Ce mercredi 15 janvier en première partie de soirée sur BFMTV, le journaliste Benjamin Duhamel invitait des représentants politiques de divers partis pour un débat en réaction à l’actualité intitulé : "Retraites : comment les financer ?". Sur le plateau, de légères tensions ont eu lieu.
Antoine Armand vs Éric Coquerel sur BFMTV
Lorsqu’Éric Coquerel, le président de la commission des Finances pour LFI, a accusé l’État de favoriser financièrement "les rentiers et les grandes entreprises". "Ah, ça reprend, les boucs émissaires sont de retour", a ironisé Antoine Armand, l’ex-ministre de l’Économie, des Finances et de l’Industrie de la France dans le gouvernement Michel Barnier.
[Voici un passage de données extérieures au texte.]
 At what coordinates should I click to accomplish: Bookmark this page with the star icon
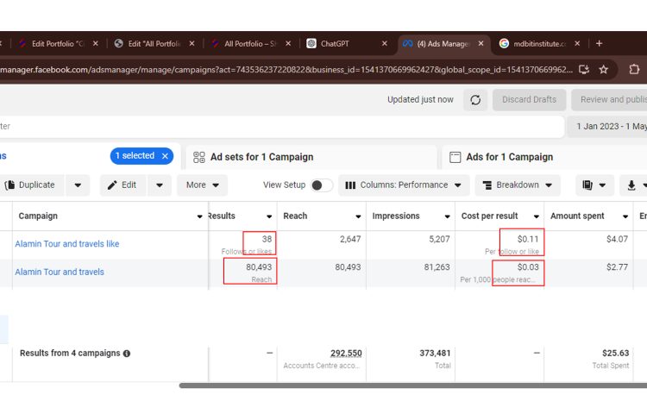(604, 69)
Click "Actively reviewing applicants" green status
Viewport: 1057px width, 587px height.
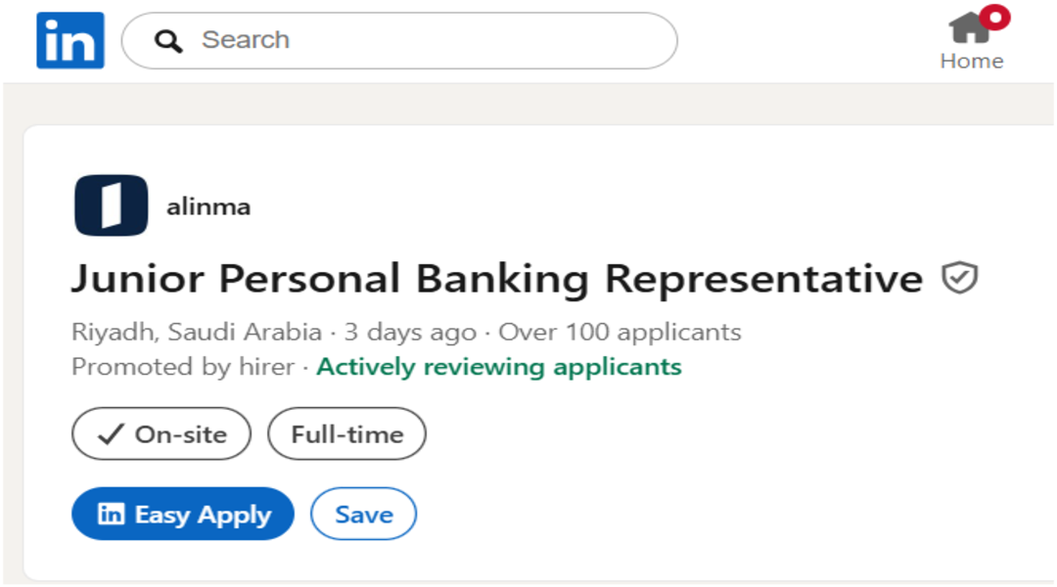pyautogui.click(x=499, y=367)
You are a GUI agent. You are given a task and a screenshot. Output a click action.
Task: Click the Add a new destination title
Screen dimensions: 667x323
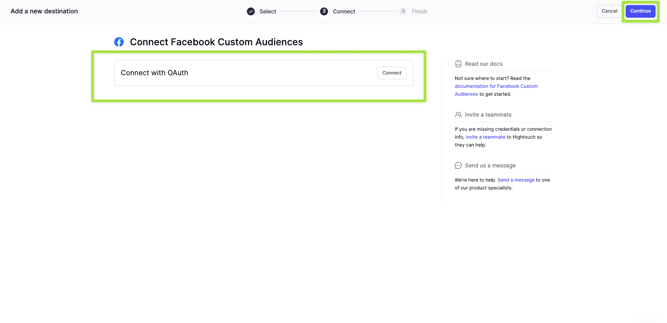click(x=44, y=11)
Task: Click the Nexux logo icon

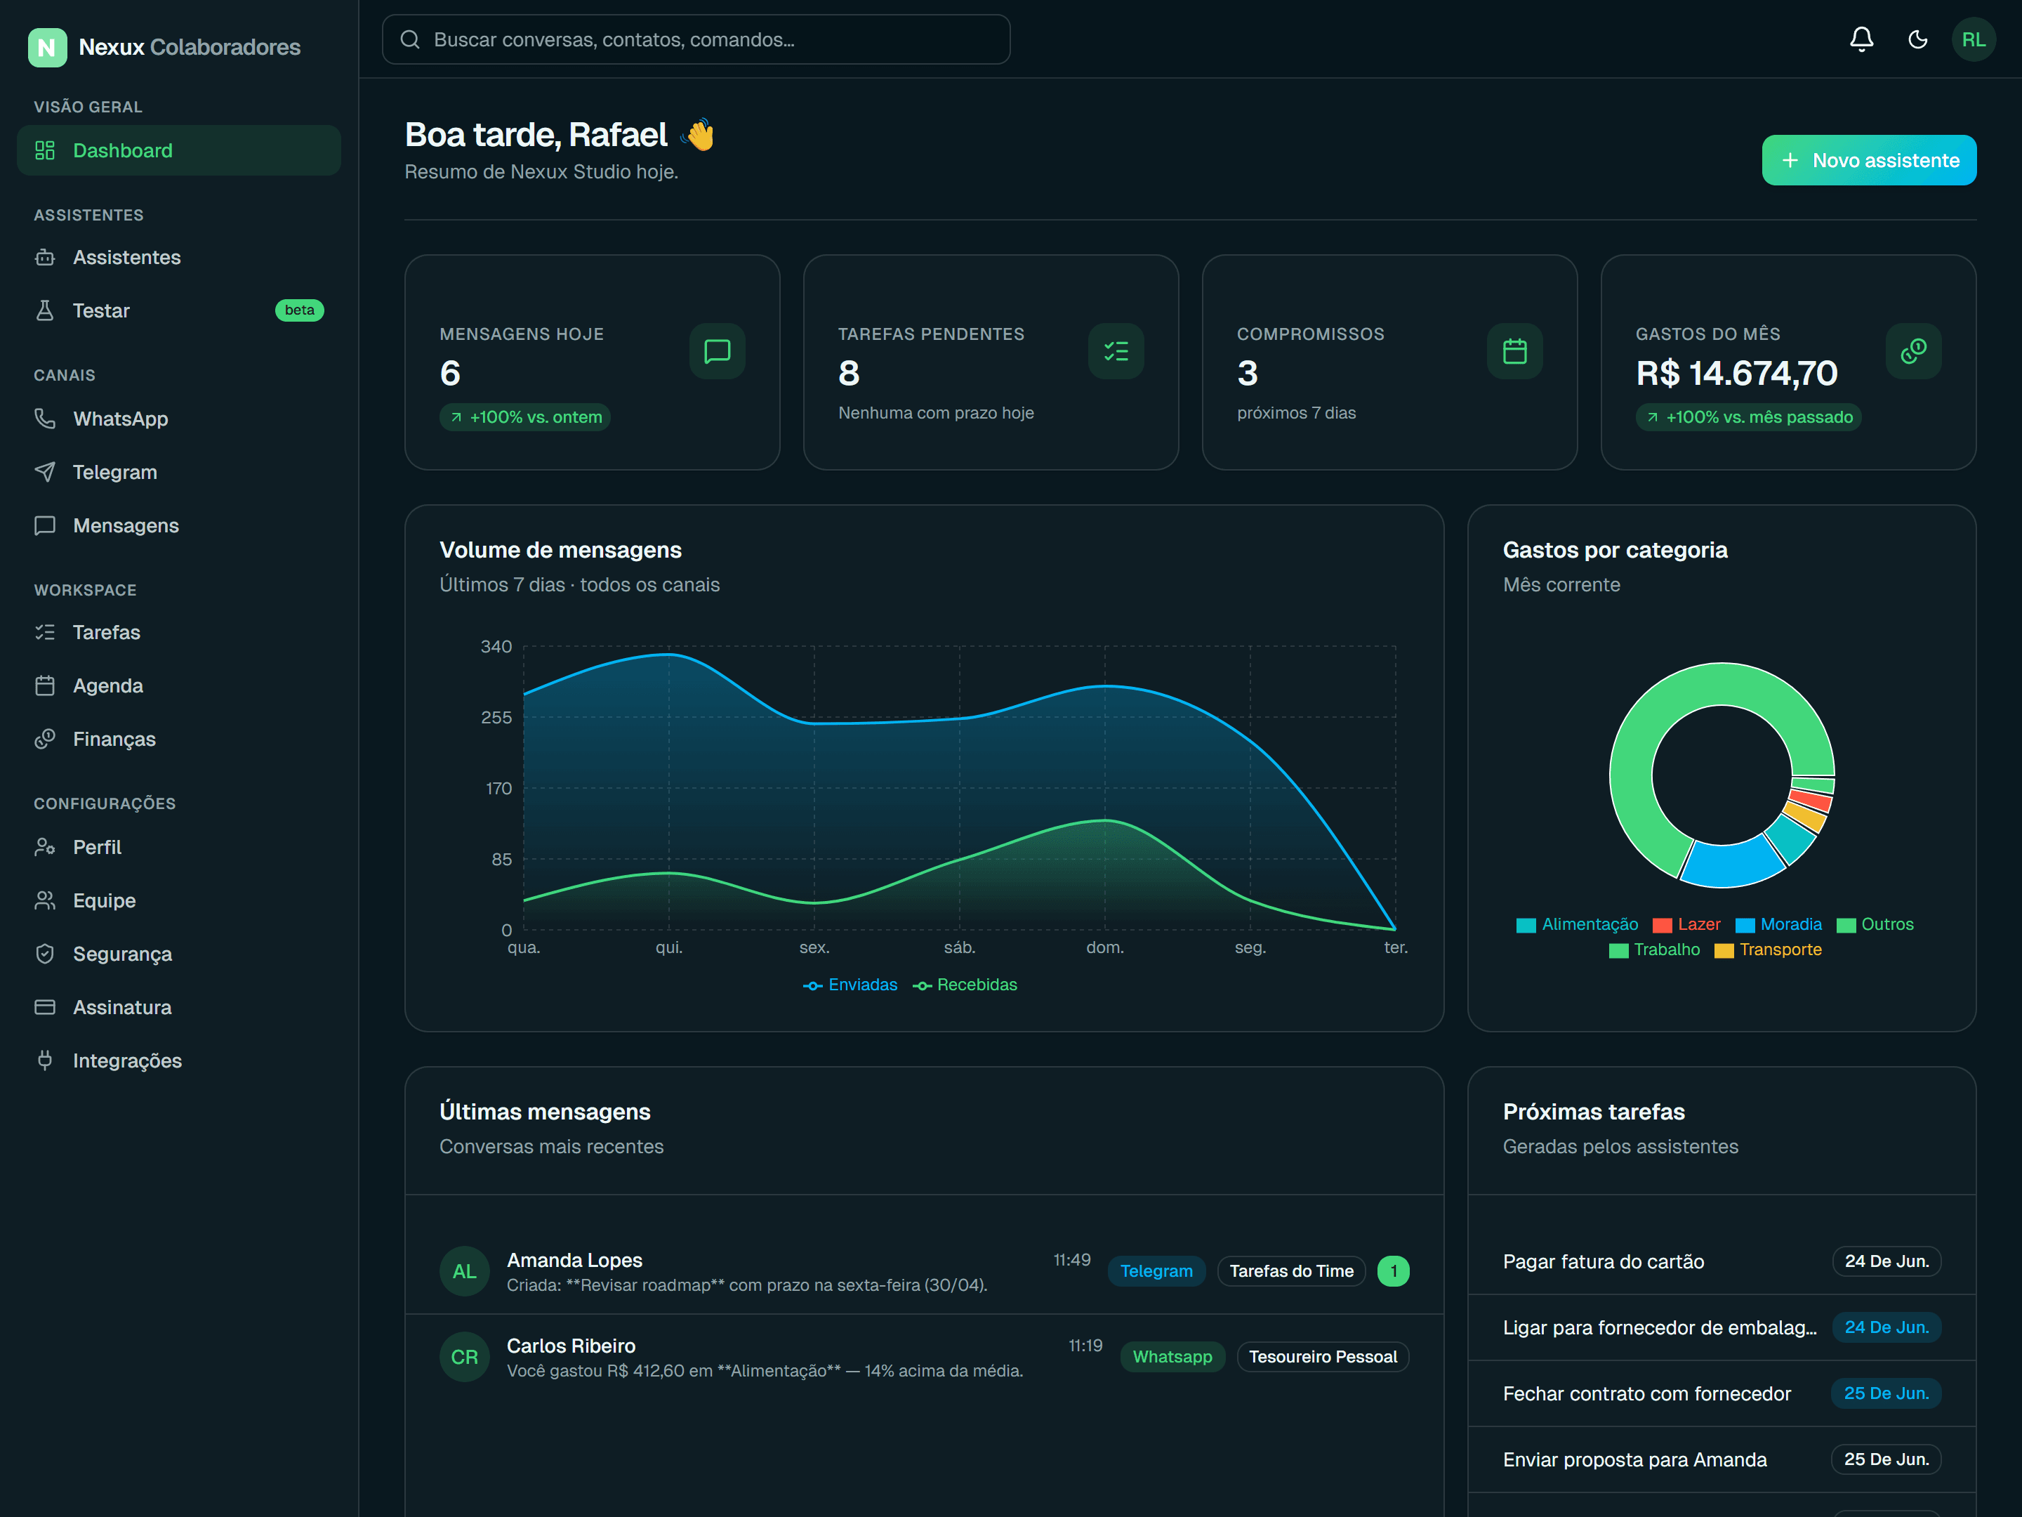Action: (47, 47)
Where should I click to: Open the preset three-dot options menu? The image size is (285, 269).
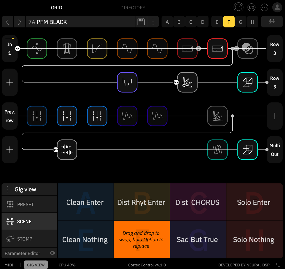click(x=153, y=22)
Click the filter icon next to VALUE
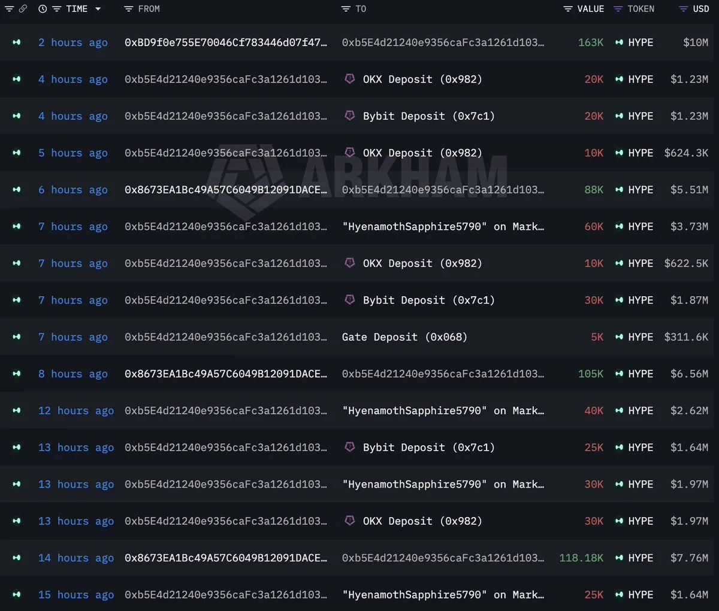This screenshot has width=719, height=611. (568, 9)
Éric Coquerel a alors évoqué l’abrogation de la taxe ISF dès l’élection d’Emmanuel Macron en 2017 et rappelé les statistiques de l’INSEE : "De 2017 à aujourd’hui, les 500 personnes les plus riches de ce pays ont vu leur patrimoine doubler grâce à votre politique". Puis, Olivier Besancenot a eu la parole, avant d’être lui aussi raillé par le député de la coalition Ensemble pour la République. "On a basculé dans un monde parallèle", a coupé Antoine Armand, agaçant le militant…
À lire également
Olivier Besancenot vexé par Antoine Armand
"Oui, mais peut-être, les mondes parallèles, les boucs émissaires… J’ai compris ! Je vous invite à relire les discours de Nicolas Sarkozy en 2008, l’idée que le marché avait raison sur tout était une idée folle, le capitalisme financier, c’était une idée folle", a rétorqué Olivier Besancenot. Une réponse qui n’a pas été comprise par son interlocuteur : "Vous avez réussi en 3 secondes à mélanger 5 trucs qui n’ont rien à voir. C’est impressionnant, on vous a complètement perdu !". "Okay, c’est comme la retraite par points, vous les distribuez sur le plateau ? Je peux terminer une phrase sans être jugé ? Moi, je vous ai écouté, je ne juge pas la manière dont vous parlez, voilà !", s’est impatienté Olivier Besancenot. Le député de la 2ème circonscription de la Haute-Savoie s’est défendu : "Je comprends qu’on a le droit de s’interpeller, sauf si c’est vous qui faites la police". Olivier Besancenot a alors conclu : "Non, mais du coup, je vous réponds ! J’assume de dire que la question des retraites touche au captal travail, (…) qu’il y a une histoire populaire dans ce pays qui fait qu’on s’est battu, des générations avant nous, pour que la retraite soit autre chose que l’anti-chambre de la mort et que ça soit une nouvelle séquence de la vie".